Integrin αIIbβ3 is expressed at a high level in platelets and their progenitors, where it plays a central role in platelet functions, hemostasis, and arterial
thrombosis.
Integrin αIIbβ3 also participates in
cancer progression, such as
tumor cell proliferation and
metastasis. In resting platelets,
integrin αIIbβ3 adopts an inactive conformation. Upon agonist stimulation, the transduction of inside-out signals leads
integrin αIIbβ3 to switch from a low- to high-affinity state for
fibrinogen and other
ligands.
Ligand binding causes
integrin clustering and subsequently promotes outside-in signaling, which initiates and amplifies a range of cellular events to drive essential platelet functions such as spreading, aggregation, clot retraction, and
thrombus consolidation.

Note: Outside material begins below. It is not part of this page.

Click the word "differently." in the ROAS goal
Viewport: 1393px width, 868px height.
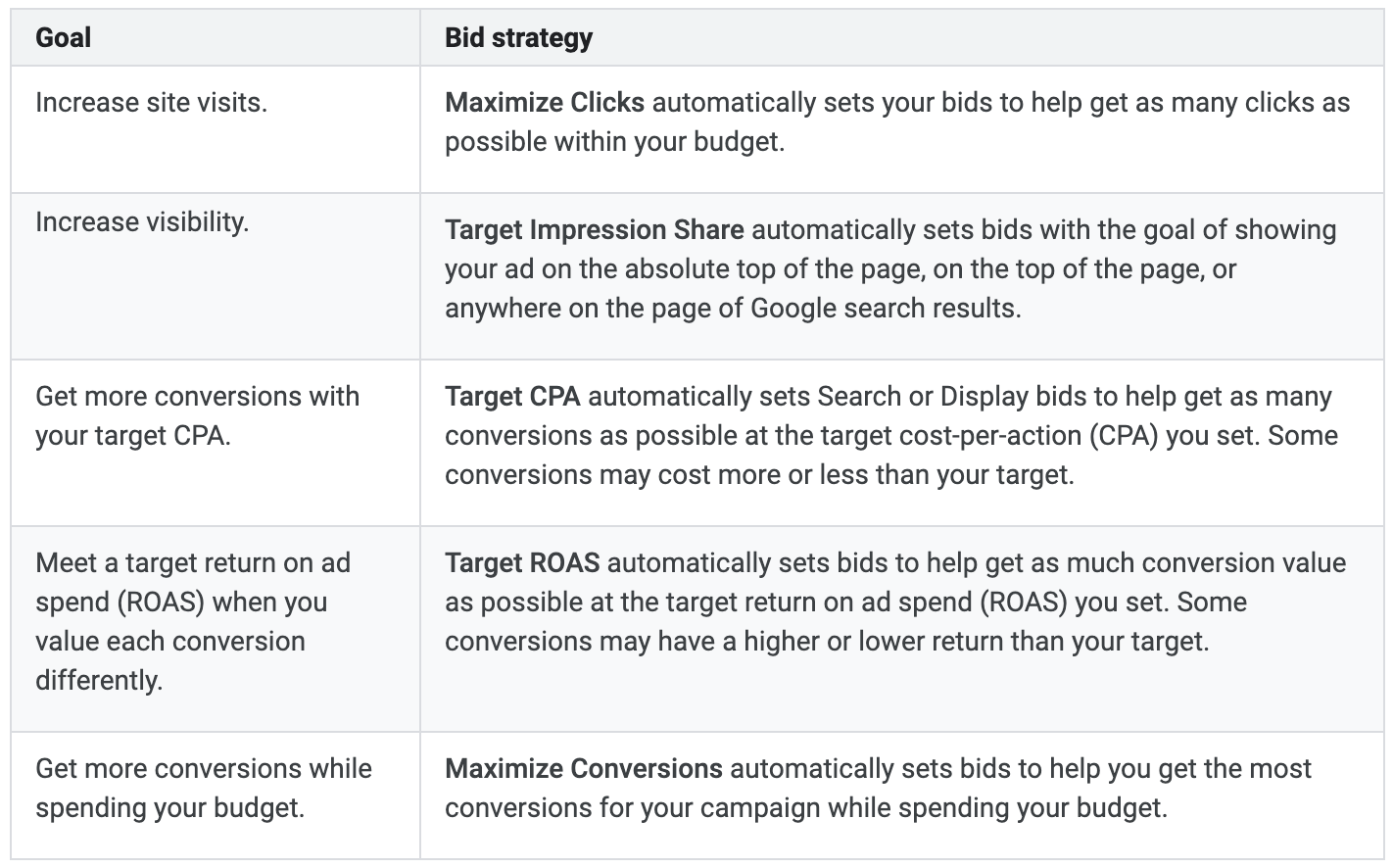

Regulation of the bidirectional signaling of
integrin αIIbβ3 requires the involvement of numerous interacting
proteins, which associate with the cytoplasmic tails of αIIbβ3 in particular.
Integrin αIIbβ3 and its signaling pathways are considered promising targets for antithrombotic
therapy. This review describes the bidirectional signal transduction of
integrin αIIbβ3 in platelets, as well as the
proteins responsible for its regulation and therapeutic agents that target
integrin αIIbβ3 and its signaling pathways.